Wayward Teens: Back-Talking, Nasty Attitudes, Sneaky Behaviors, Ungratefulness

You know when you have to turn up the discipline, teens will not hesitate to test a parent.  The back talk shows up when you tell them to do something.  The eye-rolls and deep sighs present a new character you didn't encounter when they were small and cute.  Things they once didn't mind telling you are now off-limits.  Buy them some gifts and they aren't too happy about your selections no matter how much time you spent getting them or how much money you paid for them.


Tough teens are not easy to parent especially when they were born into a tough atmosphere.  Parents were hollering (possibly fighting), grandparents were rude and ignorant, the environment in the neighborhood was challenging, and friends were at times wild and crazy. Throw in some alcohol and drugs and children were exposed to far too much then they should have.  So it isn't any wonder when a tough teen talks, walks and acts tough.


Violent and sexual media doesn't help matters when it comes to raising teens.  Parents who permit a child to watch and play with whatever will be faced with more issues than one who tends to monitor his or her child's activities on and offline. 

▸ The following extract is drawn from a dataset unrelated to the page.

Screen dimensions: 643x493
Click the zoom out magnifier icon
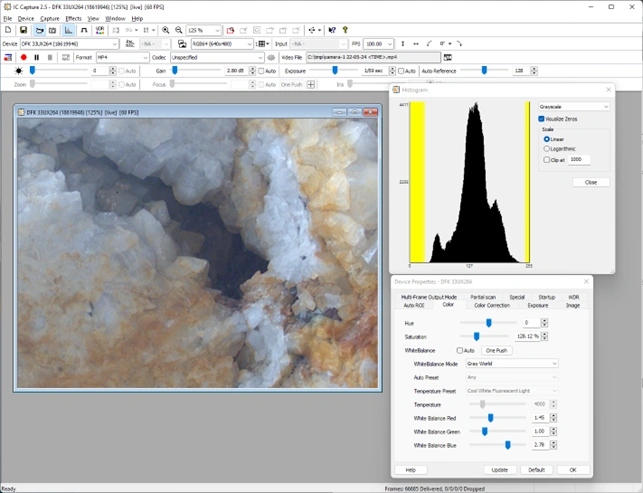click(179, 31)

A wayward teen is one who may have started on the right path (being respectful, caring, loving, etc.), but has now changed due to any number of factors including a parent not making time to assist a son or daughter or failing to find and pay for necessary resources to help him or her.  Many teens suffer from lack.  A parent who lacks knowledge, wisdom, time, and money is most likely going to have trouble with a teen's behavior in and out of school.  The parent might be very good about buying things, attending sporting events, participating in school projects, etc. but have a bad attitude at home.  He or she could be impatient, rude, strict, or have a personality disorder.  Those who live with the parent know better including a child turned teen who simply can't deal with a parent's issues any longer.

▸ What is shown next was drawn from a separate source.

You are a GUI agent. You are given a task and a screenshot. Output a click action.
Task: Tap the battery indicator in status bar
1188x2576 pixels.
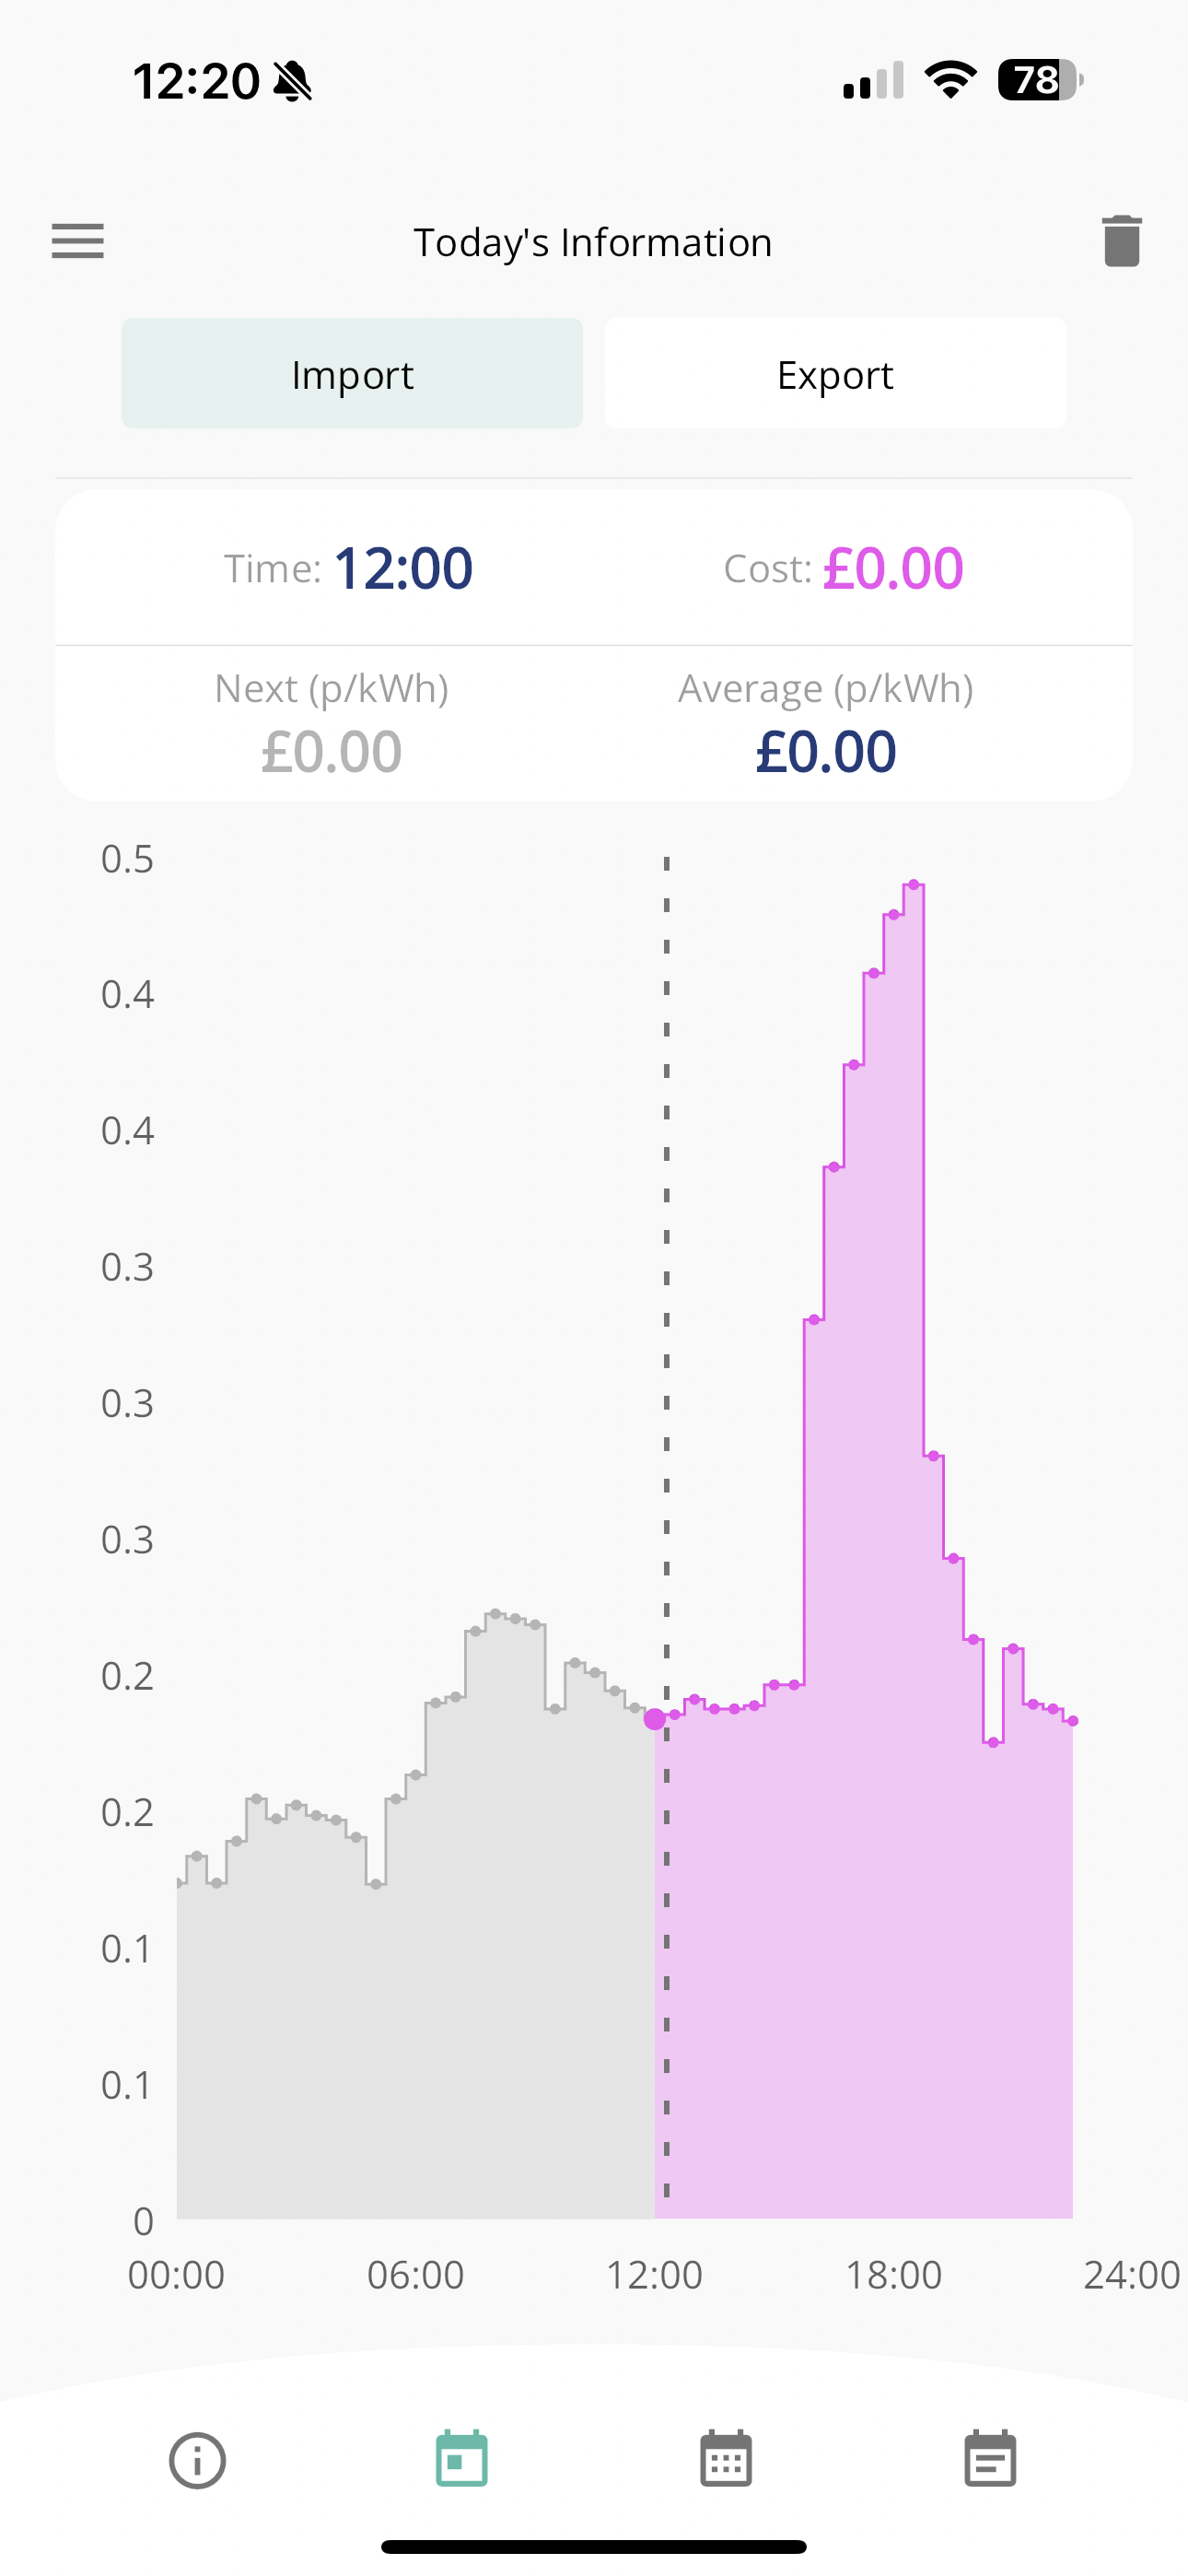(1040, 80)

Parents can make their lives easier by taking the time to learn more about what makes your teen feel the need to back-talk, (i.e) for a young girl could this be connected to her menstrual cycle?  Maybe there is a teen boy who finds it difficult to talk about a closet behavior he might have, why?  Whatever the issue, the Internet is the book that generations before us didn't have to help them raise us when we were teens, but we do have, so why not make the most of it?  Forums, blogs like this, videos and articles related to how to communicate with teens might provide you with the insight you need to deal with issues.